Good for fans of: political topics, etymologies, African-American studies, history lessons

Why: It might seem strange that a Republican author would choose a quote by Barack Obama for the front cover of his book, but open the cover and you will see a list of chapters covering milestones since Harriet Beecher Stowe. The book examines the ideas of segregation in the time of Booker T. Washington and Plessy vs. Ferguson and black literacy and education in the times of W.E.B. Dubois and Brown vs. Board of Education. With a glance at Martin Luther King Jr. and Malcolm X, we see how America grew into a place with the first black Supreme Court justice and president of the United States. The feel of the entire book echoes the old adage: don’t judge a book by its cover, but rather by the content of its characters. This book knows that a black youth with a book isn’t “acting white” but is seeking more knowledge to grow from.
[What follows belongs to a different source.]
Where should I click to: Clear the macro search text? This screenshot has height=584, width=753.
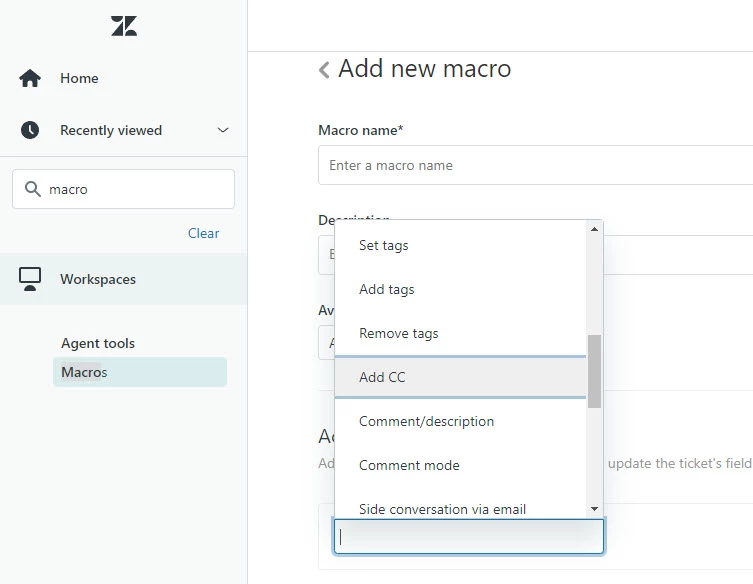click(x=203, y=233)
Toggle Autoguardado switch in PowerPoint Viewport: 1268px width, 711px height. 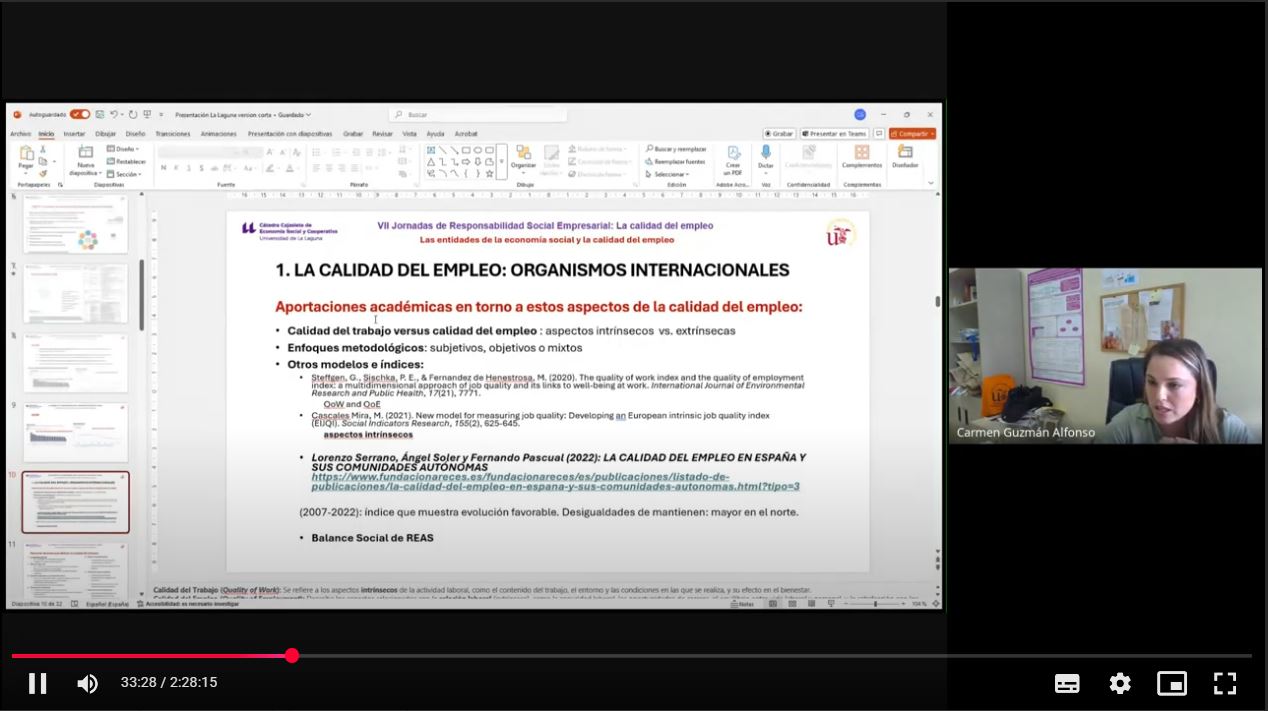79,115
Big Plans by Bob Shea (author), Lane Smith (illustrator)

48pp

Hyperion Books

Good for fans of: young children’s books, dreamers, big illustrations, reading aloud, bedtime stories

Why: This is the book our children’s section manager has been talking about. These large, colorful pages—full of astronauts and football players—will easily keep the eyes of even the smallest scholars on the page. We love the message this story sends about childhood plans and the endless possibilities of growing up. Empowering and engaging, this book could bring out big dreams in even a small mind.

How Art Made the World: A Journey to the Origins of Human Creativity by Nigel Spivey

288pp

Basic Books

Good for fans of: artists, human history, nonfiction knowledge, PBS, beautiful pictures

Why: You may have come across the 2006 PBS documentary series of the same title sometime when you were flipping through channels. If you didn’t happen to catch it then, why not pick up the book written by the host of the series? Taking on the topic of art anthropologically with the motto “everyone is an artist,” this book shows the ways that humans make art, but also how art makes us human. Examining the themes that recur throughout history since the time of cave drawings and into the digital age, this book dares us to ask why we, as a species, have time and time again gone back to creating visual representations of the things we can see and even the things we cannot.
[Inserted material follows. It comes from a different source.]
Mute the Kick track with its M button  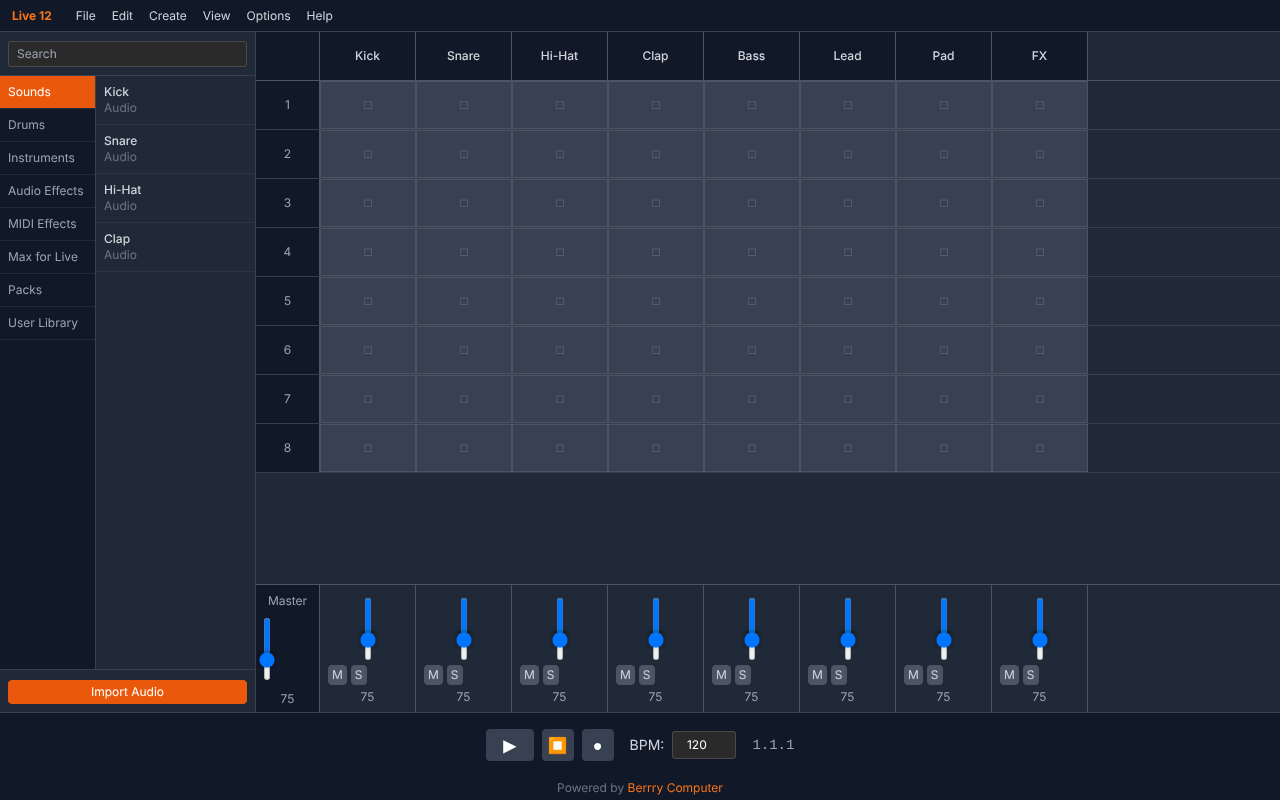[x=337, y=675]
New at the Bookstore: Be sure to check out Midtown Scholar’s newly expanded Shakespeare section, including copies of all 37 plays and many sonnets. There’s something for everyone, no matter the amount of knowledge you already possess about the Bard of Avon. Find critical readings of his writings, biographies on the man and the myth—even humorous interpretations of his famous plotlines. These easily identifiable classics will look great in your living room.